Volviendo a Los hugonotes hay que señalar que la ópera comienza con un preludio orquestal en el que se cita el, quizá, más destacado coral luterano “Ein feste Burg”, y que estará presente en otros momentos de la obra. La ópera requiere siete cantantes de primer nivel y aunque no hay muchos números musicales individuales destaca el aria de coloratura de la reina Margarita “O beau pays de la Touraine”, la música escrita para el papel travestido de Urbain o el aria de presentación de Raoul. Porque Meyerbeer crea un tipo especial de cantante (tendencia que seguirán compositores posteriores), personajes que requieren fuerza dramática pero también virtuosismo, con grandes exigencias en toda la tesitura y un toque heroico. Son los números de conjunto los grandes protagonistas de la obra, destacando en el cuarto acto la famosa escena de la conjuración y la bendición de los puñales, donde los católicos se preparan para el ataque en la fatídica noche de S. Bartolomé, con el gran momento del conde de St. Bris. En este acto también se encuentra el famoso gran dúo de amor de la obra. Su texto no es de Scribe. Adolphe Nourrit y Cornélie Falcon (cantantes que encarnaban Raoul y Valentine, los dos protagonistas enamorados, en el estreno parisino) exigieron un dúo que resaltara su nivel artístico. El libretista principal se negó y Meyerbeer acudió a Émile Deschamps para que escribiera este fragmento que a la larga se convertiría en una de las partes más populares de la ópera, que, como curiosidad, se había representado hasta 1900 más de mil veces en París.

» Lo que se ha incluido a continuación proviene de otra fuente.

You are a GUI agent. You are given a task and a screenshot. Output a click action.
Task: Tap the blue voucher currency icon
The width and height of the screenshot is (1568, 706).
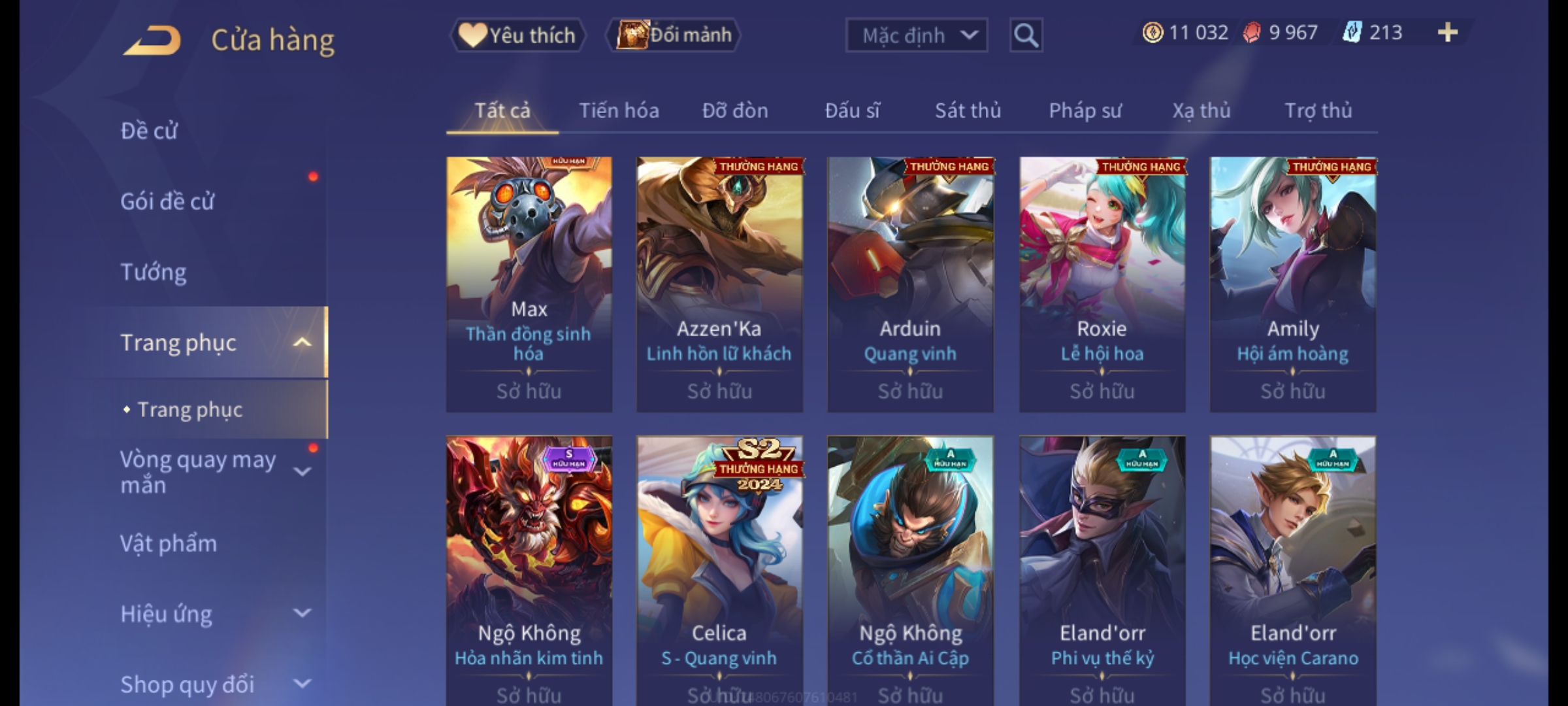(x=1352, y=33)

Ninguna obra posterior del compositor alcanzará la fama de Los hugonotes, pero sí que volverá a triunfar en los escenarios de la Ópera parisina en 1849 con El profeta (protagonizada por la célebre Paulina Viardot y también con libreto de Scribe) y cuya trama vuelve sobre el fanatismo religioso, y con L’Africaine, última colaboración con Scribe y última también de sus grandes óperas. 

Su salud, siempre delicada, se complicó de manera repentina en la primavera de 1864, muriendo el 2 de mayo. Hubo grandes homenajes públicos en París y Berlín y durante todo el s. XIX sus óperas más importantes se siguieron representando aunque ya en el s. XX fueron decayendo ostensiblemente. No es hasta finales de siglo, en teatros alemanes y franceses, pero también en otros como el Covent Garden londinense, cuando se empiezan a recuperar estas grandes óperas y a reconocer su calidad y su contribución a la historia de la Ópera. Como ejemplo, este mismo otoño se ha programado en la Deutsche Oper berlinesa Los hugonotes con un extenso y prestigioso reparto que encabezan Patrizia Ciofi y Juan Diego Flórez. Meyerbeer sigue brillando aunque no sea con el tremendo fulgor que lo hizo en aquel París de luces y esplendor, capital de la ópera europea del s. XIX.